Vertenza San Raffaele: la Lombardia non c’è

hsrLe ultime notizie sulla vertenza dell’Ospedale San Raffaele inducono una grande preoccupazione. L’accordo sottoscritto da una risicata maggioranza delle rappresentanze sindacali è stato bocciato nel referendum dei lavoratori ed ora siamo di fronte ad un pericoloso braccio di ferro: la proprietà potrebbe far partire da subito 244 lettere di licenziamenti. In questo tempo di crisi per queste 244 famiglie sarebbe una tragedia senza pari. Se ciò accadesse sarebbero inevitabili le agitazioni sindacali che è facile prevedere dure, esasperate.

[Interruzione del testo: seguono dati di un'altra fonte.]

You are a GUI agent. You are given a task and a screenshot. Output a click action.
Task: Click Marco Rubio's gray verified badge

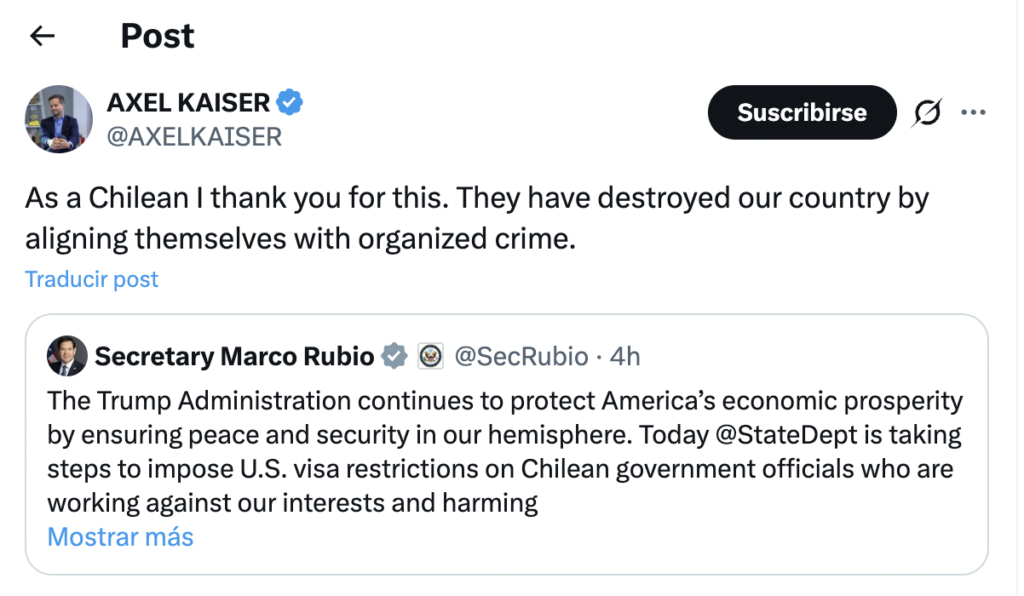tap(396, 356)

C’è quindi anche una preoccupazione per i servizi ospedalieri. Il San Raffaele è l’ospedale di riferimento per l’est Milanese. Per i segratesi è “il nostro ospedale” e non conosco chi non vi sia andato per un esame, un ricovero, la visita a un malato. Siamo abituati alla sua efficienza che richiama utenti da ogni parte d’Italia e le sue continue recenti vicissitudini sono una sorta di ferita oltre che di viva preoccupazione.

In questa vicenda manca un interlocutore in grado di fare una concreta fortissima opera di mediazione per la posizione istituzionale e la assoluta competenza in materia di sanità: è la Regione Lombardia, dove la crisi della San Raffaele è ingestibile sia per la vacanza di potere a seguito dello scioglimento del consiglio regionale che, ancor più, per le ombre che sono piombate sulla gestione della sanità lombarda a seguito delle molte indagini giudiziarie, gli avvisi di garanzia, gli arresti.

Far intervenire la Regione, immediatamente e in maniera decisiva, per salvaguardare i lavoratori dell’ospedale e i servizi ai cittadini: questo sarà tra i miei immediati impegni da consigliere regionale.